**Information**
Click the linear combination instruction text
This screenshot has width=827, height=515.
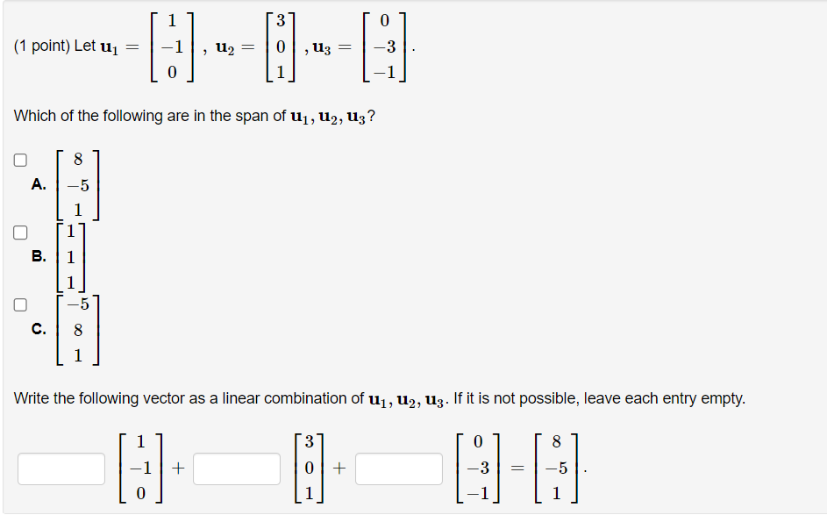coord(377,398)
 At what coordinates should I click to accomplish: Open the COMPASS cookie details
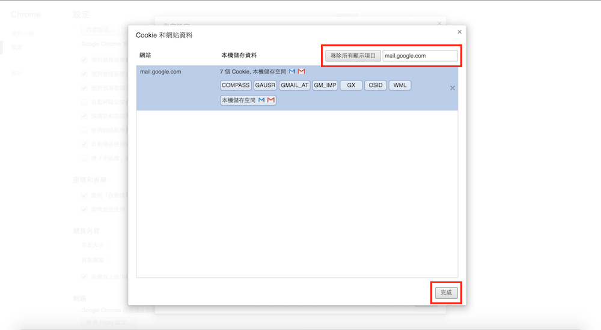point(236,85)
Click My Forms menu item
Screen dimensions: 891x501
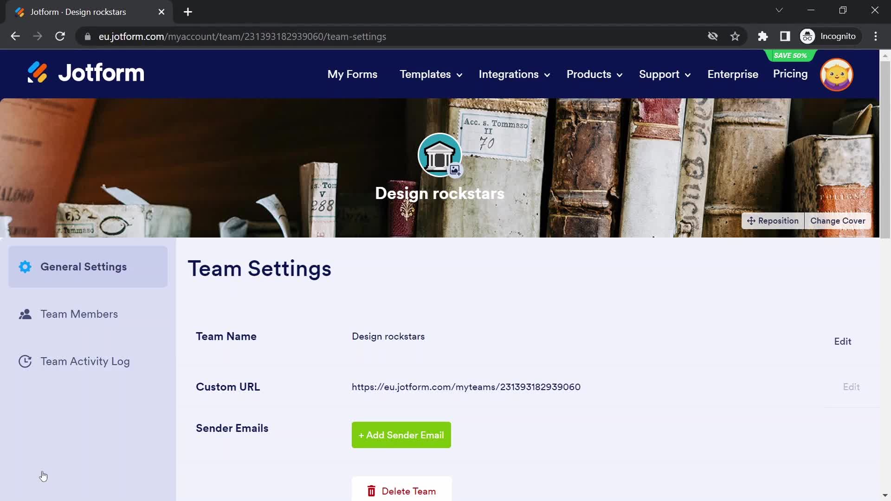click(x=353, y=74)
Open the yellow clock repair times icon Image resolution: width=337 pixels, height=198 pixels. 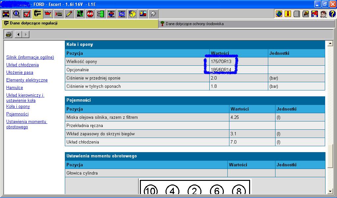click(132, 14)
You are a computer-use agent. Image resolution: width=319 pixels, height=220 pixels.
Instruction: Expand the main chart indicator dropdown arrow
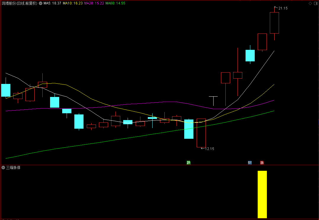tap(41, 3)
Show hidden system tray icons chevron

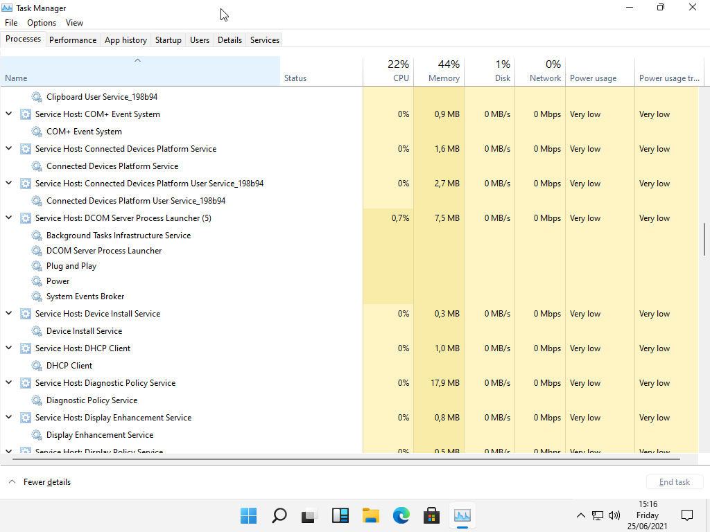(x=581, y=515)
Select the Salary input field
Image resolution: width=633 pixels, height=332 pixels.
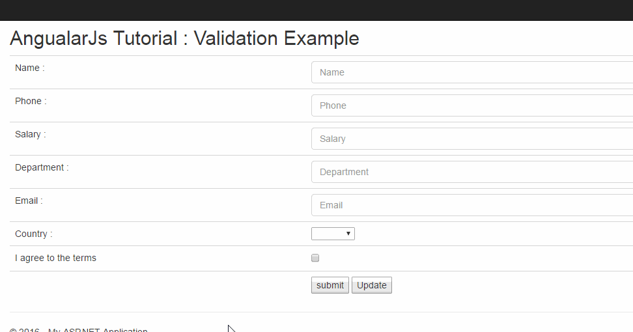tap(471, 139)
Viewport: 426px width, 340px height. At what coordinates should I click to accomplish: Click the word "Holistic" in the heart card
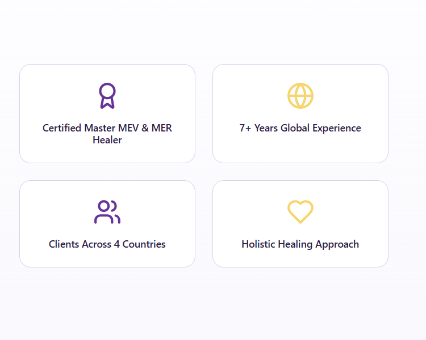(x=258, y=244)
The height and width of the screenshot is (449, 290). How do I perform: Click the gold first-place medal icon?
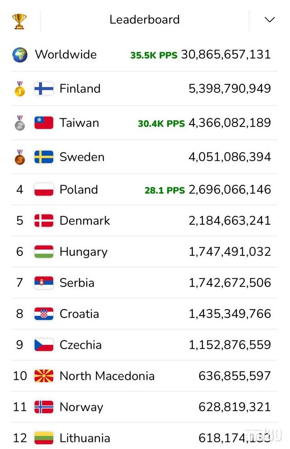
==
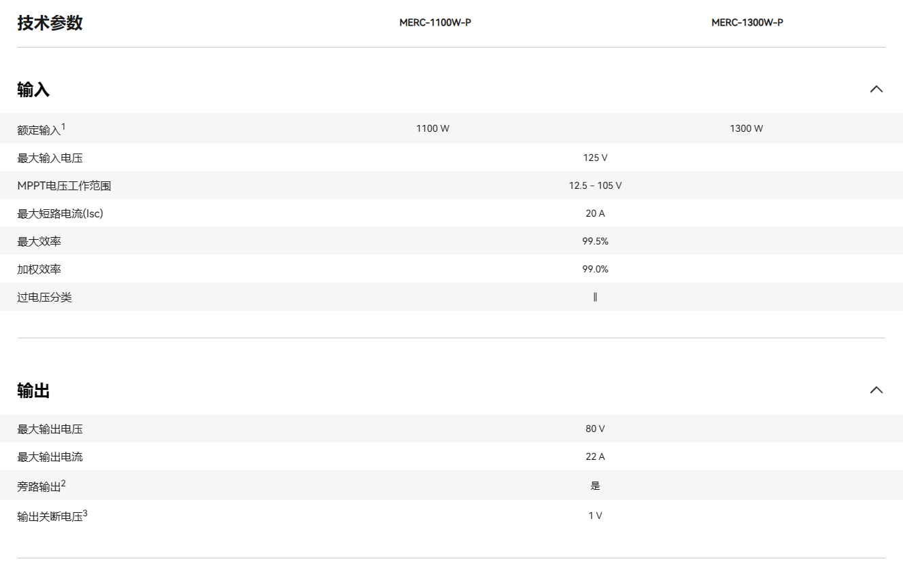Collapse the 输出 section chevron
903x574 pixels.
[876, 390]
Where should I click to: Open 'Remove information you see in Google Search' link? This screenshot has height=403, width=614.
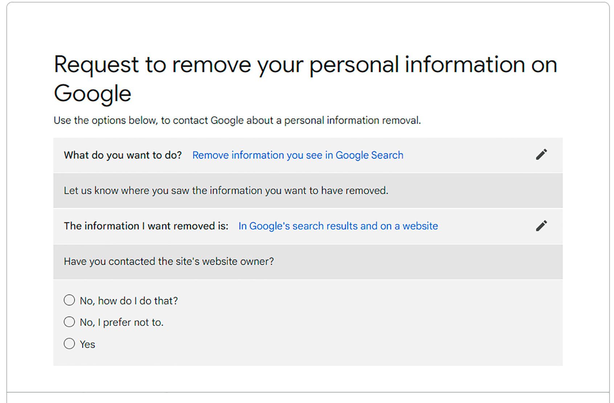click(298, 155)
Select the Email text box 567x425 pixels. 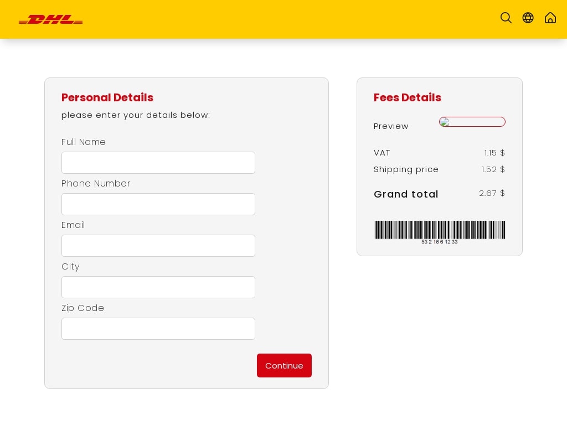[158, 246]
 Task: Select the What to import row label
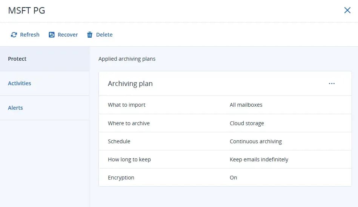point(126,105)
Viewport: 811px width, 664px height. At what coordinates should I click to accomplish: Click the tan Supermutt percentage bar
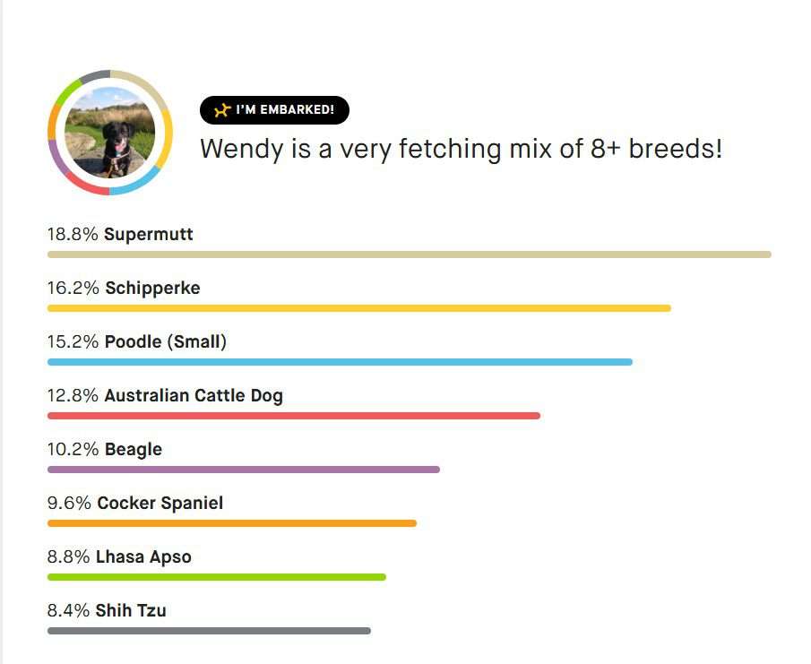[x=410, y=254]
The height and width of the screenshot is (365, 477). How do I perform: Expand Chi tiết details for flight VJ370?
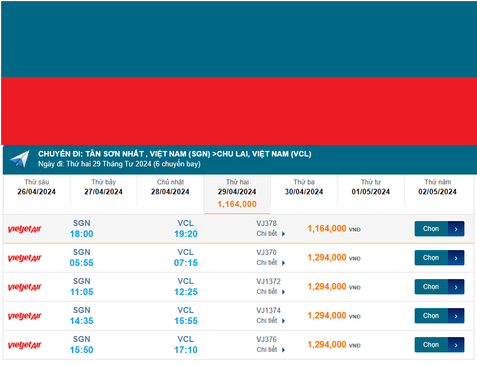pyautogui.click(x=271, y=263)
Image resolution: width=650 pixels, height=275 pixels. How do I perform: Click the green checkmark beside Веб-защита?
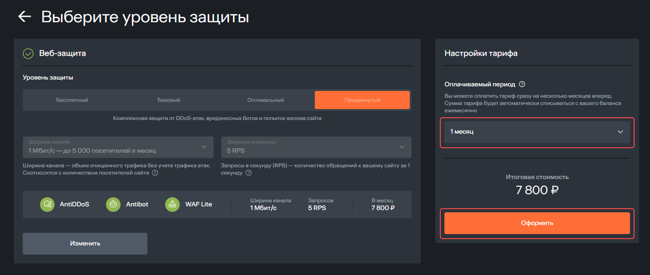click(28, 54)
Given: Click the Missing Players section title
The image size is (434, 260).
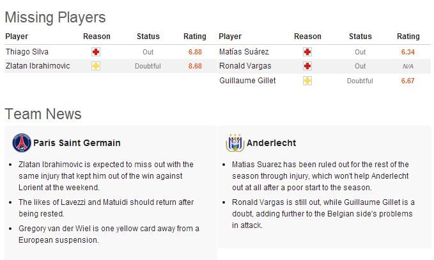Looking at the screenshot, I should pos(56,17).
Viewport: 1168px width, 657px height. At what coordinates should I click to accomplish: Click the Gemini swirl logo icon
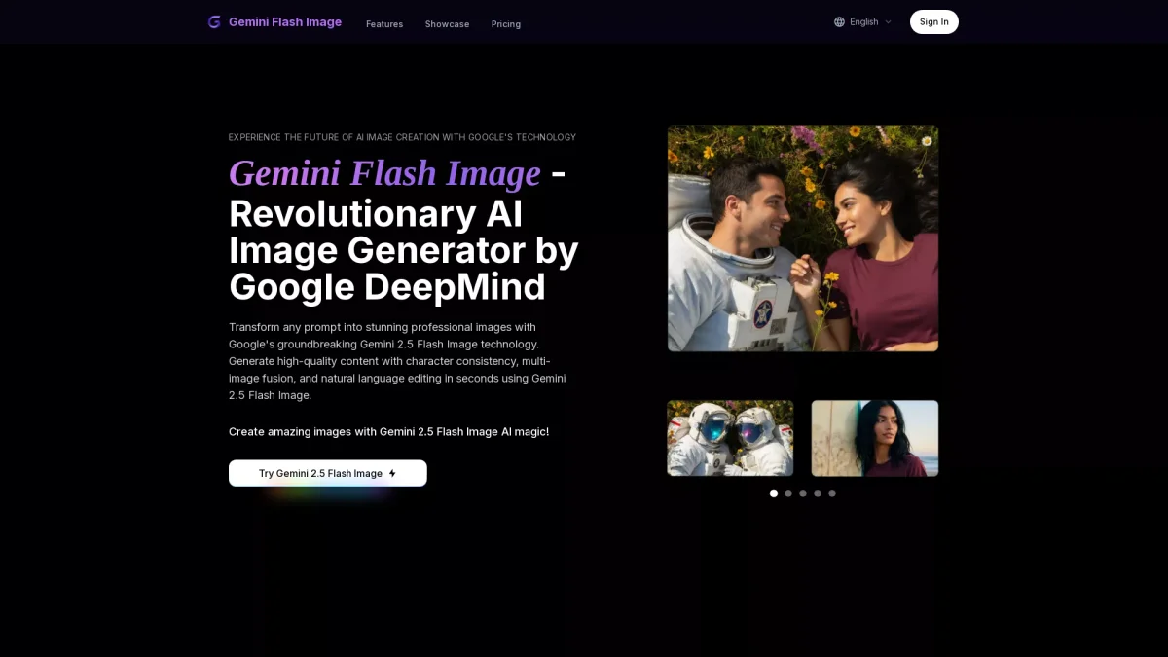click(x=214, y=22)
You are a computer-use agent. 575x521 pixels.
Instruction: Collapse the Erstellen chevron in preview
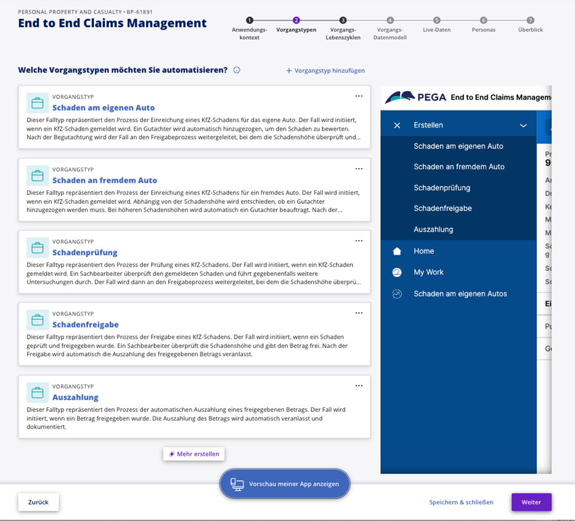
...
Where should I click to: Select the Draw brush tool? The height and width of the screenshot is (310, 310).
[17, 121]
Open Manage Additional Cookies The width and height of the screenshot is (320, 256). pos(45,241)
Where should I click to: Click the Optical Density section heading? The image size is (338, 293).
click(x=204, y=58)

**What the exercise asks**
In the listing above, find the line containing "Viewport: 811px width, 664px" and the line containing "Given: Click the", then return both of them and every line between, exactly, without pictures.

**Response**
Viewport: 811px width, 664px height. At what coordinates should I click to accomplish: Click the tan Supermutt percentage bar
[x=410, y=254]
The height and width of the screenshot is (365, 477). How do I perform: Expand Chi tiết details for flight VJ370?
pyautogui.click(x=271, y=263)
Image resolution: width=650 pixels, height=275 pixels. How do I perform: Click the green checkmark beside Веб-защита?
click(28, 54)
Given: Click the Missing Players section title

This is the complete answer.